== Material supplied

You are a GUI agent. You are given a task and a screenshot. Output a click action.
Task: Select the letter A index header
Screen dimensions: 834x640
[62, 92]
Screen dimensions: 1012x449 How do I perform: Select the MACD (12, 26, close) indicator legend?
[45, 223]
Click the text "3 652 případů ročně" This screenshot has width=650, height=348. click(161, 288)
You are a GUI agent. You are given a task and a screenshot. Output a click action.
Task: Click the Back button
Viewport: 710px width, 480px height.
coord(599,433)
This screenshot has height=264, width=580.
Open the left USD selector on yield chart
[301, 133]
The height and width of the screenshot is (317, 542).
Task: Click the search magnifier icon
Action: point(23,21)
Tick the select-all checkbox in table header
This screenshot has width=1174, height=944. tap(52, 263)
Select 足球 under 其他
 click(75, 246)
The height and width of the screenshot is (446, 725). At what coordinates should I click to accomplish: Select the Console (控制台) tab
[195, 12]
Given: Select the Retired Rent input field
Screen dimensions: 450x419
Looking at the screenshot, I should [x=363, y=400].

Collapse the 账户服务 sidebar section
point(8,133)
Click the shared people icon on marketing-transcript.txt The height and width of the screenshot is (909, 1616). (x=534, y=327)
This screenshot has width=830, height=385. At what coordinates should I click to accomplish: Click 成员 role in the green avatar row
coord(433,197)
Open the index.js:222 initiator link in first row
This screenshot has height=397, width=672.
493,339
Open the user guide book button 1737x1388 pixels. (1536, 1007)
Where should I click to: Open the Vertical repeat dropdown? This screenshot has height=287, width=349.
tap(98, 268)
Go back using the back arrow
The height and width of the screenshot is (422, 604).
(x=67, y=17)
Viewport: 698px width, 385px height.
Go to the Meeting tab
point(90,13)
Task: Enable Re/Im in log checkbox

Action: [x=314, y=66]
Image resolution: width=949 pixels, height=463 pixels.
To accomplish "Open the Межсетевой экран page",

====

What you are asked to do
Rewrite all the items above, putting "check box" wherever "checkbox" appears and leaving every other part as it is.

Response to this task
You are a GUI agent. You are given a task and a screenshot. Output a click action.
Task: Select the letter A index header
Screen dimensions: 834x640
[62, 92]
Screen dimensions: 1012x449 How do I perform: Select the MACD (12, 26, close) indicator legend?
[45, 223]
Click the text "3 652 případů ročně" This screenshot has width=650, height=348. click(161, 288)
You are a GUI agent. You are given a task and a screenshot. Output a click action.
Task: Click the Back button
Viewport: 710px width, 480px height.
coord(599,433)
This screenshot has height=264, width=580.
Open the left USD selector on yield chart
[301, 133]
The height and width of the screenshot is (317, 542).
Task: Click the search magnifier icon
Action: point(23,21)
Tick the select-all check box in table header
This screenshot has width=1174, height=944. tap(52, 263)
Select 足球 under 其他
 click(75, 246)
The height and width of the screenshot is (446, 725). At what coordinates should I click to accomplish: Select the Console (控制台) tab
[195, 12]
Given: Select the Retired Rent input field
Screen dimensions: 450x419
Looking at the screenshot, I should [x=363, y=400].

Collapse the 账户服务 sidebar section
point(8,133)
Click the shared people icon on marketing-transcript.txt The height and width of the screenshot is (909, 1616). (x=534, y=327)
This screenshot has width=830, height=385. At what coordinates should I click to accomplish: Click 成员 role in the green avatar row
coord(433,197)
Open the index.js:222 initiator link in first row
This screenshot has height=397, width=672.
493,339
Open the user guide book button 1737x1388 pixels. (1536, 1007)
Where should I click to: Open the Vertical repeat dropdown? This screenshot has height=287, width=349.
tap(98, 268)
Go back using the back arrow
The height and width of the screenshot is (422, 604).
(x=67, y=17)
Viewport: 698px width, 385px height.
Go to the Meeting tab
point(90,13)
Task: Enable Re/Im in log check box

Action: [x=314, y=66]
Image resolution: width=949 pixels, height=463 pixels.
To accomplish "Open the Межсетевой экран page",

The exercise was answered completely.